• Dataset entries:
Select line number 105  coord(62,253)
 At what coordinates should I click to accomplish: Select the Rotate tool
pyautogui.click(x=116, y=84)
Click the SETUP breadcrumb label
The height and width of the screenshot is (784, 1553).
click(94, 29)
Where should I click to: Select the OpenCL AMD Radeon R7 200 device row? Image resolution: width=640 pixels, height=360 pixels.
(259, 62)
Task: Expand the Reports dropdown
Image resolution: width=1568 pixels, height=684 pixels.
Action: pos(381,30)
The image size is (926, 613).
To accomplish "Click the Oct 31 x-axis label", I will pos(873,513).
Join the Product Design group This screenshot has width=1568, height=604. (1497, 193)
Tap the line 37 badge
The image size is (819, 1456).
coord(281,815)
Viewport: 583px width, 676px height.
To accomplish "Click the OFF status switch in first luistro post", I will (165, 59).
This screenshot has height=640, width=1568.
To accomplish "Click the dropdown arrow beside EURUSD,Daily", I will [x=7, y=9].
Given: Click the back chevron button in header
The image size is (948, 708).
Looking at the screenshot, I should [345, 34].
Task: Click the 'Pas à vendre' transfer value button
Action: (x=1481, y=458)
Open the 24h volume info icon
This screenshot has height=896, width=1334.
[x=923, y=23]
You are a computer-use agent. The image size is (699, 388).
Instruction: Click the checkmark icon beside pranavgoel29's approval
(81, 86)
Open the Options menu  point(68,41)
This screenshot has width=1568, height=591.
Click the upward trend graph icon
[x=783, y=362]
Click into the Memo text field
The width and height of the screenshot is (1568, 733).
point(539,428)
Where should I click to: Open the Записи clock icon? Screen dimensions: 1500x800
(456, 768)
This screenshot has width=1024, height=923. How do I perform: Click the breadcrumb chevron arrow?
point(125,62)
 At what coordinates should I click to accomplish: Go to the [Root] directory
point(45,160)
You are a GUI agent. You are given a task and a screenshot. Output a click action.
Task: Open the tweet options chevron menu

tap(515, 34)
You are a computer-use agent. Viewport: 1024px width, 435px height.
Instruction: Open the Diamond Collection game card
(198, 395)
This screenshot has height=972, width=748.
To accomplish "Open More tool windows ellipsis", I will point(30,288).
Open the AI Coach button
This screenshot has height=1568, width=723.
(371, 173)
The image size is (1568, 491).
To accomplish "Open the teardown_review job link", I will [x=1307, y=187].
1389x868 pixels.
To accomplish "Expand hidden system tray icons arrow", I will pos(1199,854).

• What is being asked: What is needed is an exact copy of the entries above, from the first line through the line holding "The image size is (926, 613).", with both of those lines kept; please give nothing else.

• Answer box:
Select line number 105  coord(62,253)
 At what coordinates should I click to accomplish: Select the Rotate tool
pyautogui.click(x=116, y=84)
Click the SETUP breadcrumb label
The height and width of the screenshot is (784, 1553).
click(94, 29)
Where should I click to: Select the OpenCL AMD Radeon R7 200 device row? Image resolution: width=640 pixels, height=360 pixels.
(259, 62)
Task: Expand the Reports dropdown
Image resolution: width=1568 pixels, height=684 pixels.
Action: pos(381,30)
The image size is (926, 613).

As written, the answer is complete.